Multiple sources say that you should find the optimal hedging ratio between two stocks in a pairs trade by conducting 2 linear regressions (with each stock as the independent variable), and using whichever beta value yields a highest ADF [Augmented Dickey Fuller] test statistic . Does this actually give you the optimal hedging ratio? If so, what are the mathematics behind it? It seems like a very arbitrary procedure.
You are right that it is a "very arbitrary procedure". More charitably it is a "hack" that gives a practical solution without addressing the fundamental issue.
The very fact that when you do an OLS regression of x vs y you get a different result than when you regress y vs x tells you that OLS regression is probably not the right tool to construct a hedged portfolio from 2 assets. How do you decide if x or y is to be considered the "independent asset"?

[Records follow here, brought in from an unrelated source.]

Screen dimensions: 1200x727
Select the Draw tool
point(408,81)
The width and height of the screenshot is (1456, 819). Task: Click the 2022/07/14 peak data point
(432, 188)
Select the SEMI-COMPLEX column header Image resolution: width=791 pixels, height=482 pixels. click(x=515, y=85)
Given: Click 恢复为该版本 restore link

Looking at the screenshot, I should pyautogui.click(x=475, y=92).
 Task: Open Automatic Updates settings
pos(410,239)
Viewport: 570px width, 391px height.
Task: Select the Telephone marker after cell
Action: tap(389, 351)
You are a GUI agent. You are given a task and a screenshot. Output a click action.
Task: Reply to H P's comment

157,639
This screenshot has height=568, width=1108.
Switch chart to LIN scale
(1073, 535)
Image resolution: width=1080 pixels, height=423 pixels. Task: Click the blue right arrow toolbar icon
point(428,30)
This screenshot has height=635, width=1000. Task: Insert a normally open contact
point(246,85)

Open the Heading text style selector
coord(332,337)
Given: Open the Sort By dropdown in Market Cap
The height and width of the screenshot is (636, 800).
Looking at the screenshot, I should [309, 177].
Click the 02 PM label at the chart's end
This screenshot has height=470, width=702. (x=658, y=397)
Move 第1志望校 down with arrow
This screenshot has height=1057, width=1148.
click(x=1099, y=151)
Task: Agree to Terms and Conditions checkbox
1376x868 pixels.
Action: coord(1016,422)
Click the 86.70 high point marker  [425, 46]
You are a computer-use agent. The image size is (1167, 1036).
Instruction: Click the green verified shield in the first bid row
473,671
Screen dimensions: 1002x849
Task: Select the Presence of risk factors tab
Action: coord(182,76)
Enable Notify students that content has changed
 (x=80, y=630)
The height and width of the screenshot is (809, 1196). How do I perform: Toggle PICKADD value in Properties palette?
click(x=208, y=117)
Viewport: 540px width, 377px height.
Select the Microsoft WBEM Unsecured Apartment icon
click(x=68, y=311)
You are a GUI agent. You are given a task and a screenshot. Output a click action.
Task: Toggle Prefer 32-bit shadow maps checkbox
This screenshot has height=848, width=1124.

In the early 2000's a quant at Merrill Lynch named Mary Ann Bartels suggested that it makes more sense to use a Total Least Squares (TLS) regression to find the hedge ratio. At least TLS regression is symmetric. I cannot find her published report right now, although the idea is still floating around and has apparently been re-discovered by at least one person (http://quantdevel.com/public/pdf/betterHedgeRatios.pdf) who does not acknowledge her prior work. It seems to me the idea has merit. (Someone told me that TLS will be less numerically stable than OLS but I don't know if that is a valid criticism).
But you are right that choosing the regression with the better ADF is not justified and probably statistically biased (an example of "p-hacking").